Hunt was selected by the Philadelphia Eagles in the third round (94th overall pick) of the 2024 NFL draft, becoming the first player to be drafted in the history of Houston Christian. Hunt recorded a half-sack in Super Bowl LIX, a 40–22 win over the Kansas City Chiefs.

Hunt began the 2025 campaign as one of Philadelphia's starting linebackers. In Week 7 against the Minnesota Vikings, Hunt recorded his first career interception against Carson Wentz, and returned the ball 42 yards for his first career touchdown.

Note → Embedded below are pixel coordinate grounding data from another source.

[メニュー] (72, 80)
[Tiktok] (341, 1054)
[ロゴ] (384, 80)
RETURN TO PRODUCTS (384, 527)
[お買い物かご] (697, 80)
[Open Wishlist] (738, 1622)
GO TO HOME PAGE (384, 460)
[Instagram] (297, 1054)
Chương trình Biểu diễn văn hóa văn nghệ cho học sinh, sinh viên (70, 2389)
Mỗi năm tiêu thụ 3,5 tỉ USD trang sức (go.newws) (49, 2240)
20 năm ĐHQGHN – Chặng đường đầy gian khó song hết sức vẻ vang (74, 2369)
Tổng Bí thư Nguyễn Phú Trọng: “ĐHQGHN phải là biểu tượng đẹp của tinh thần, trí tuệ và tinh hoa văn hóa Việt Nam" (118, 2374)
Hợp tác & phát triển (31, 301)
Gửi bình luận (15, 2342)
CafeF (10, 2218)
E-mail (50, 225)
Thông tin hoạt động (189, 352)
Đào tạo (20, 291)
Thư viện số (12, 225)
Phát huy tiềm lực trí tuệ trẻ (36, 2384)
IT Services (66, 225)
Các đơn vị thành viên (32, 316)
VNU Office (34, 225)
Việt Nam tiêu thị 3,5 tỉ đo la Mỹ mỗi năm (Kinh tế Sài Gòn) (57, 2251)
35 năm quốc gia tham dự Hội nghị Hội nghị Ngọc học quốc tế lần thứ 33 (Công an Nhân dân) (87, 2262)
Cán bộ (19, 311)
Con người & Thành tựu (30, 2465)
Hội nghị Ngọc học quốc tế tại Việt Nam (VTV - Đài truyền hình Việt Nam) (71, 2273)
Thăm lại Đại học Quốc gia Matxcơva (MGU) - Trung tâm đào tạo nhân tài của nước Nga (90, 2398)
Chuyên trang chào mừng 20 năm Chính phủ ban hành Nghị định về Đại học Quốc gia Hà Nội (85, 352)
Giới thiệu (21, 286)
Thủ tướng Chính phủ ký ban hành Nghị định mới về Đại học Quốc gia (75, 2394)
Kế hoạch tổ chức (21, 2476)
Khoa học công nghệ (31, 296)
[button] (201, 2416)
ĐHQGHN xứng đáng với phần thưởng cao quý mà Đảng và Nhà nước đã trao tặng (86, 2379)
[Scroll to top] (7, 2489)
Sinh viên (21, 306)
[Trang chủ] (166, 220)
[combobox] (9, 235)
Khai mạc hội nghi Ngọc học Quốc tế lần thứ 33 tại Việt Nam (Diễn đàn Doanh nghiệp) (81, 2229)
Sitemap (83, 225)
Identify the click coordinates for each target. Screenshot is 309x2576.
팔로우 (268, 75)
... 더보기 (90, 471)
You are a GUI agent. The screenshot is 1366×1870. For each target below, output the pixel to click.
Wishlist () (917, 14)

Hunt finished the 2025 regular season leading the team both in sacks (6.5) and interceptions (3), becoming the first player in Eagles history to lead the team in sacks and interceptions in a season.

Pre-draft measurables
| Height | Weight | Arm length | Hand span | Wingspan | 40-yard dash | 10-yard split | 20-yard split | 20-yard shuttle | Three-cone drill | Vertical jump | Broad jump | Bench press |
| 6 ft 3+3⁄4 in (1.92 m) | 252 lb (114 kg) | 34+3⁄8 in (0.87 m) | 10 in (0.25 m) | 6 ft 10+3⁄4 in (2.10 m) | 4.64 s | 1.60 s | 2.68 s | 4.38 s | 7.18 s | 37.5 in (0.95 m) | 10 ft 8 in (3.25 m) | 19 reps |
All values from NFL Combine/Pro Day

==NFL career statistics==

Legend
|  | Won the Super Bowl |
| Bold | Career high |

===Regular season===

Year: Team; Games; Tackles; Fumbles; Interceptions
GP: GS; Comb; Solo; Ast; Sack; TFL; FF; FR; Yds; Int; Yds; Avg; Lng; TD; PD
2024: PHI; 16; 1; 21; 12; 9; 1.5; 1; 2; 0; 0; 0; 0; 0.0; 0; 0; 1
2025: PHI; 17; 9; 52; 28; 24; 6.5; 9; 2; 1; 0; 3; 53; 17.7; 42; 1; 3
Career: 33; 10; 73; 40; 33; 8.0; 10; 4; 1; 0; 3; 53; 17.7; 42; 1; 4

===Postseason===

Year: Team; Games; Tackles; Fumbles; Interceptions
GP: GS; Comb; Solo; Ast; Sack; TFL; FF; FR; Yds; Int; Yds; Avg; Lng; TD; PD
2024: PHI; 4; 0; 10; 7; 3; 1.5; 1; 0; 0; 0; 0; 0; 0.0; 0; 0; 0
2025: PHI; 1; 0; 0; 0; 0; 0.0; 0; 0; 0; 0; 0; 0; 0.0; 0; 0; 0
Career: 5; 0; 10; 7; 3; 1.5; 1; 0; 0; 0; 0; 0; 0.0; 0; 0; 0

==Personal life==
Hunt is a member of Alpha Phi Alpha.